I hope that I will be able to contribute more to your liking in the future. But since you identified terror as your most delightful response in the eyes and body posture of your hapless male, and you have elsewhere identified that playing mind games concerning ultimate testicular destruction is a treat for you, how about combining abject terror with your man having to fight against his natural sexual responses that you are manipulating unmercilessly. Just let your mind consider how you might have your male's testicles firmly within your grasp (or the grasp of a shop vise, lexan crusher, misplaced humbler, tens device taped to his scrotum, a parachute hooked to a ceiling pulley, nutcracker poised to close... you get the picture.. and where you are also stimulating his penis towards the point of no return for his climax.
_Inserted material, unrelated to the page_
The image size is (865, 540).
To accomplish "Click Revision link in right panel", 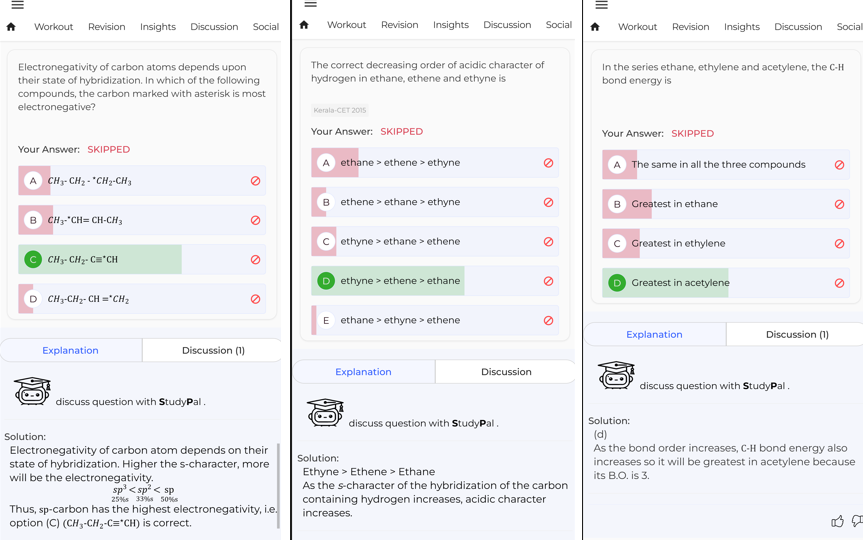I will pos(690,26).
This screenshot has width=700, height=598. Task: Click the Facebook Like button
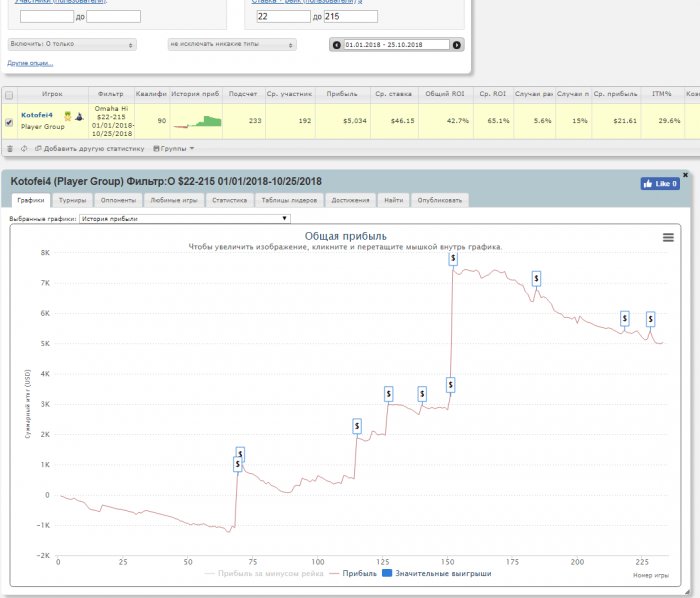coord(660,184)
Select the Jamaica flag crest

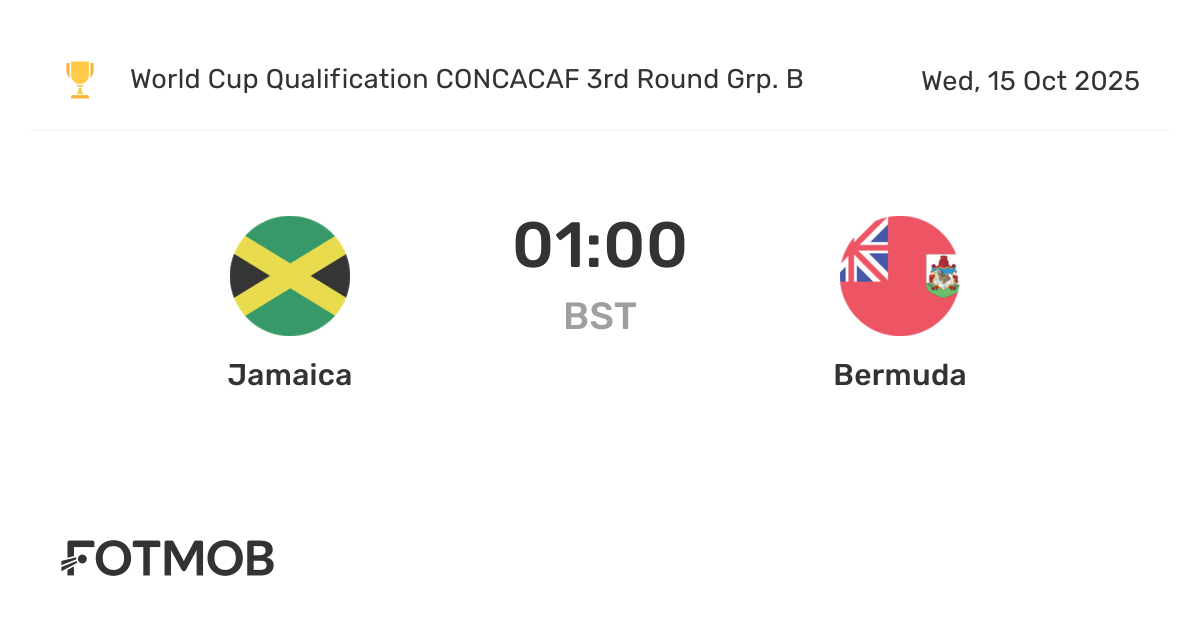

Then you softly but firmly whisper the words to him, "If you cum before I allow it, your balls are goners!" What fun for the lady, and what a terrifying dilemma for the poor male! Increase the stimulation intensity using a vibrator, tens unit, even a lowly vacuum cleaner hose, and you have hours of torturous fun for you and vividly horrible frustration and terror for him!!!

Resepctfully,
PapaBear :)

PapaBear
12-08-2004, 12:25 AM
Sara:

And speaking of responses one might get, the pic posted by Thornapple at the top of page 3 of 4 in the Ballbusing Pics thread shows a lady with real control of a man's testicles. It is set up as a domination/punishment scene, but just imagining myself in that predicament causes two involuntary body responses: a fast, muscular twitch and shaking over my whole doay and an uncontrollably deep gulping! For you see, ball spanking is my achilles heel with respect to ball busting activities; but, much to my saddenness, my wife of nealry 35 years still considers all such "play" as perverted, and I must live vicariously through pictures like the one Thornapple posted (thank you, thank you, thank you!). Do you delight in causing such involuntary body shivers and gulping in your males as you bust their balls? It sure is humilating to me!

Curiously,
PapaBear :)

PunchMyBallsDC
12-08-2004, 07:34 AM
A few thoughts. First, as usual I find myself in total agreement with Sara (hi beautiful-it's amazing how we think alike!!), when she says that self-busting is not very effective or fulfilling. I like the "trying to tickle yourself" analogy. Second, when I am the victim I am sometimes not sure whether the torturer would prefer me to ask for me, or to beg him/her to stop. I suppose which of these is more of a turn-on for the torturer is a matter of personal taste. From my perspective as victim, I would prefer to beg her/him (hopefully her...) to stop, and protest that it hurts too much, etc., but still have her/him not stop anyway. That leads to a discussion about safe words, but that is enough of a different topic that I am going to start a new thread of that today (12/8/04). Hope you drop by on that thread!

marc
12-08-2004, 07:43 PM
hi Sara, first i want to say that you are a real dream for me. You are amazing. Can you explain to me something about ballbusting in boots that you have done to a boyfriend, please?